Please read the passage below on UK savers and Bank of England policy: what savings ratio did UK households record in the first quarter of 2017?

• **Selected passage**
◇ ◇ ◇ ◇
Here is Bank of England Deputy Governor Charlie Bean from September 2010.

“What we’re trying to do by our policy is encourage more spending. Ideally we’d like to see that in the form of more business spending, but part of the mechanism … is having more household spending, so in the short-term we want to see households not saving more but spending more’.

Our Charlie was keen to point out that this was a temporary situation.

“It’s very much swings and roundabouts. At the current juncture, savers might be suffering as a result of bank rate being at low levels, but there will be times in the future — as there have been times in the past — when they will be doing very well.

Mr.Bean was displaying his usual forecasting accuracy here as of course savers have seen only swings and no roundabouts as the Bank Rate got cut even further to 0.25% and the £79.6 billion of the Term Funding Scheme means that banks rarely have to compete for their deposits. This next bit may put savers teeth on edge.

“Savers shouldn’t see themselves as being uniquely hit by this. A lot of people are suffering during this downturn … Savers shouldn’t necessarily expect to be able to live just off their income in times when interest rates are low. It may make sense for them to eat into their capital a bit.”

In May 2014 Charlie was at the same game according to the Financial Times.

BoE’s Charlie Bean expects 3% interest rate within 5 years

There is little sign of that so far although of course Sir Charlie is unlikely to be bothered much with his index-linked pension worth around £4 million if I recall correctly plus his role at the Office for Budget Responsibility.

House prices

I add this in because the UK saw an establishment move to get them back into buying houses. This involved subsidies such as the Bank of England starting the Funding for Lending Scheme in the summer of 2013 to reduce mortgage rates ( by around 1% initially then up to 2%) which continues with the Term Funding Scheme. Also there was the Help to Buy Scheme of the government. I raise these because why would you save when all you have to do is buy a house and the price accelerates into the stratosphere?

The picture on saving gets complex here. Some may save for a deposit but of course the official pressure for larger deposits soon faded. Also the net worth gains are the equivalent of saving in theoretical terms at least but only apply to some and make first time buyers poorer. Also care is needed with net worth gains as people can hardly withdraw them en masse and what goes up can come down. Furthermore there are regional differences here as for example the gains are by far the largest in London which leads to a clear irony as official regional policy is supposed to be spreading wealth, funds and money out of London.

There is also the issue of rents as those affected here have no house price gains to give them theoretical wealth. However the impact of the fact that real wages are still below the credit crunch peak has meant that rents have increasingly become reported as a burden. So the chance to save may be treated with a wry smile by those in Generation rent especially if they are repaying Student Loans.

Share Prices

This is a by now familiar situation. If we skip for a moment the issue of whether it involves an investment or saving as it is mostly both we find yet another side effect of central bank action. In spite of the recent impact of the North Korea situation stock markets are mostly at or near all time highs. The UK FTSE 100 is still around 7300 which is good for existing shareholders but perhaps not so good for those planning to save.

Number Crunching

There are various ways of looking at the state of play or rather as to what the state of play was as we are at best usually a few months behind events. From the Financial Times at the end of June.

UK households have responded to a tight squeeze on incomes from rising inflation, taxes and falling wages by saving less than at any time in at least 50 years. According to new figures from the Office for National Statistics, 1.7 per cent of income was left unspent in the first quarter of 2017, the lowest savings ratio since comparable records began in 1963.
◇ ◇ ◇ ◇
• **Data section**
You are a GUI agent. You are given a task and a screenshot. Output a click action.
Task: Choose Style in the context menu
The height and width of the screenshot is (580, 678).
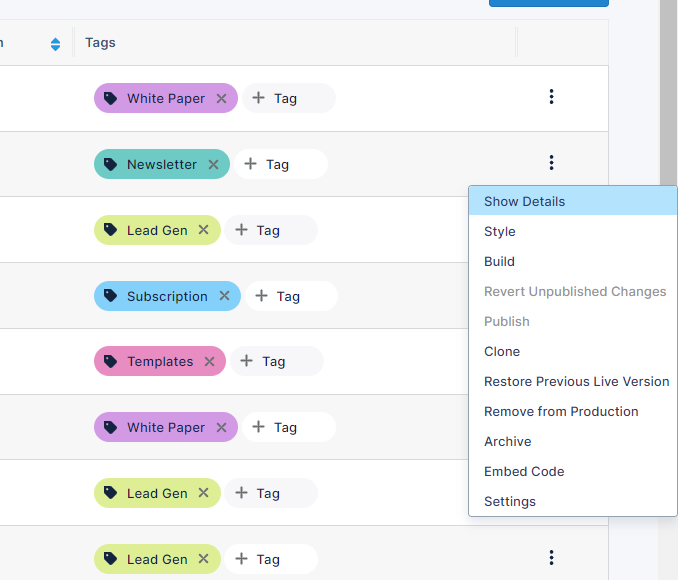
◇ ◇ ◇ ◇
• **Written answer**
1.7 per cent of income, the lowest since comparable records began in 1963.